• Exercise requirements
Could you copy out every line of the records below word for word, leaving the pictures out of your answer?
# Start of Listing
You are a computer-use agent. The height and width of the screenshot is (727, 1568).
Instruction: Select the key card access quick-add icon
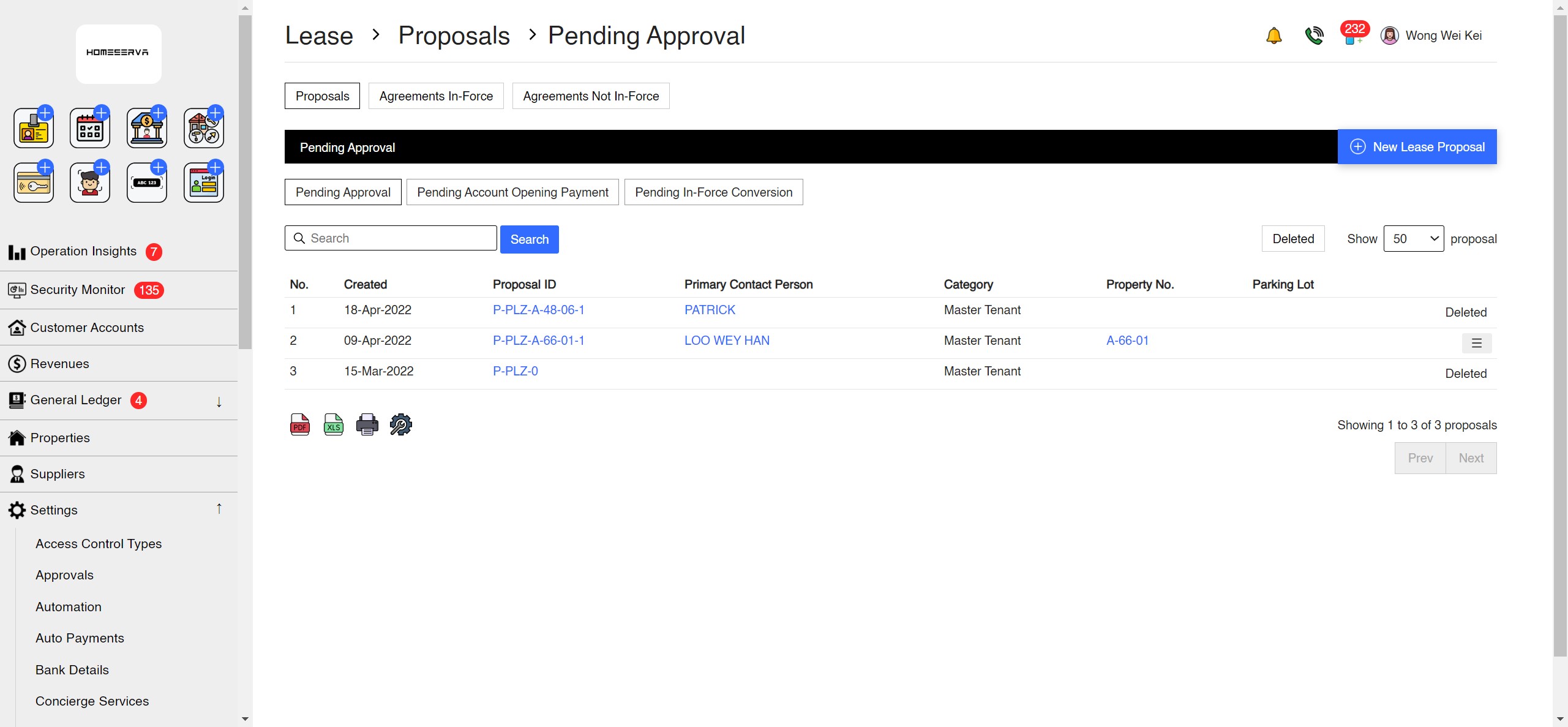[x=33, y=181]
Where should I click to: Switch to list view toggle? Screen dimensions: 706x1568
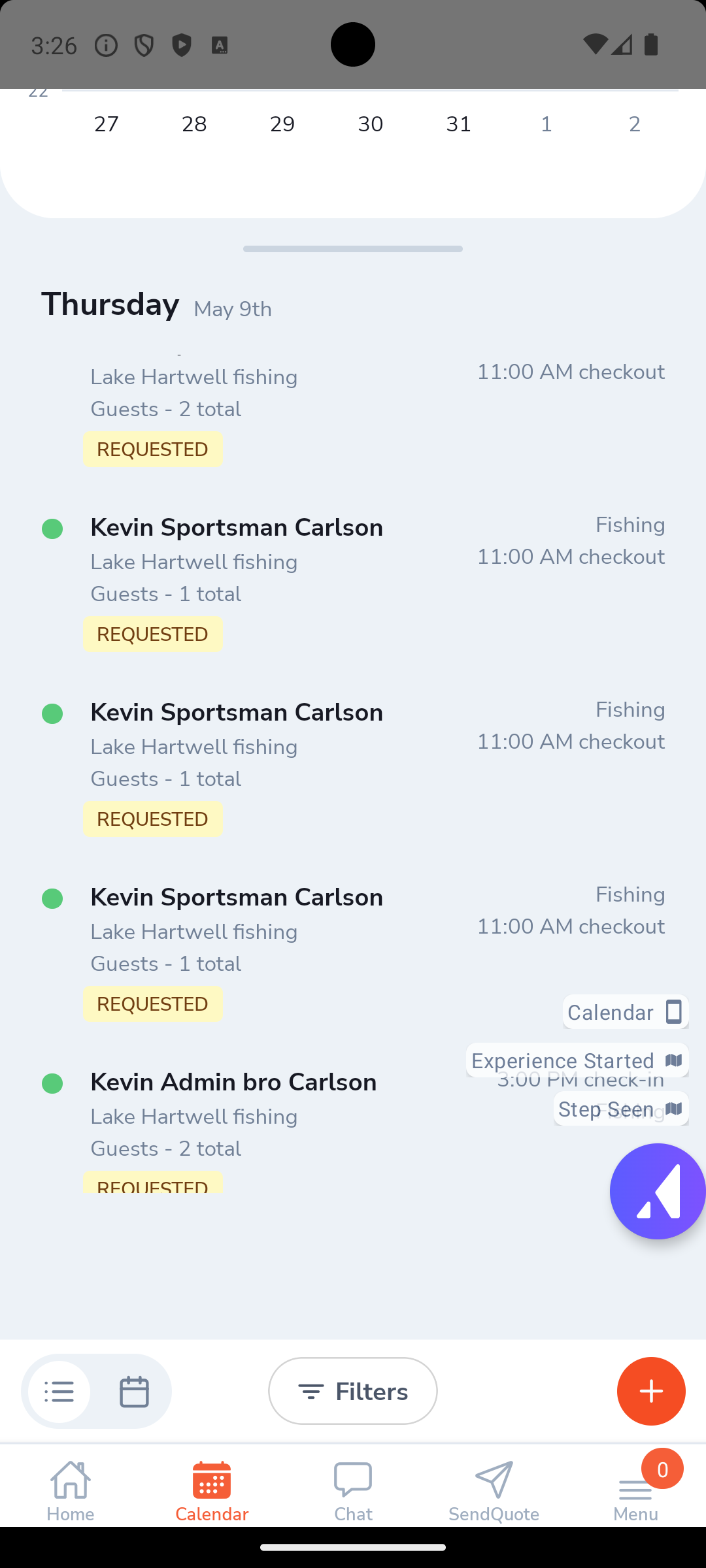pyautogui.click(x=59, y=1392)
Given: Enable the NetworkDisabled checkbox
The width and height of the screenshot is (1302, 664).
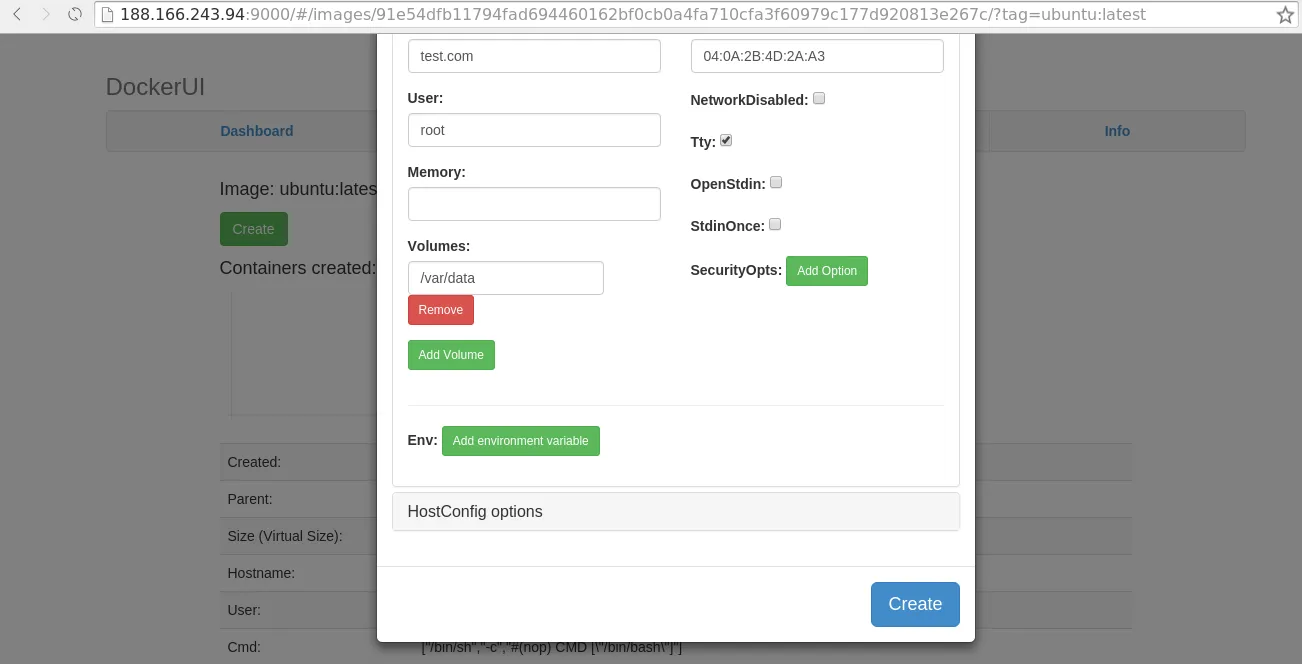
# End of Listing
• Answer to the problem
You are a computer-use agent. The height and width of the screenshot is (727, 1568).
Instruction: Select the key card access quick-add icon
[x=33, y=181]
Where should I click to: Switch to list view toggle? Screen dimensions: 706x1568
pyautogui.click(x=59, y=1392)
Given: Enable the NetworkDisabled checkbox
The width and height of the screenshot is (1302, 664).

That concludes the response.